DATA:

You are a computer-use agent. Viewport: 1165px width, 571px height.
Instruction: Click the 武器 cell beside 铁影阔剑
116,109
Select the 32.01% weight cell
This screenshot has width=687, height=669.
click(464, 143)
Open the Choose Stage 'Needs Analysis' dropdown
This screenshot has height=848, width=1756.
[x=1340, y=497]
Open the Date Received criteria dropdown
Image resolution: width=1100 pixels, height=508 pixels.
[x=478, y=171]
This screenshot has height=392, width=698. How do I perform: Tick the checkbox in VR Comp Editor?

EXERCISE BRIEF: From top to bottom, please output the material exactly.

REPLY:
You are a computer-use agent. Viewport: 1165px width, 571px height.
Instruction: Click the 武器 cell beside 铁影阔剑
116,109
Select the 32.01% weight cell
This screenshot has width=687, height=669.
click(464, 143)
Open the Choose Stage 'Needs Analysis' dropdown
This screenshot has height=848, width=1756.
[x=1340, y=497]
Open the Date Received criteria dropdown
Image resolution: width=1100 pixels, height=508 pixels.
[x=478, y=171]
This screenshot has height=392, width=698. How do I perform: Tick the checkbox in VR Comp Editor?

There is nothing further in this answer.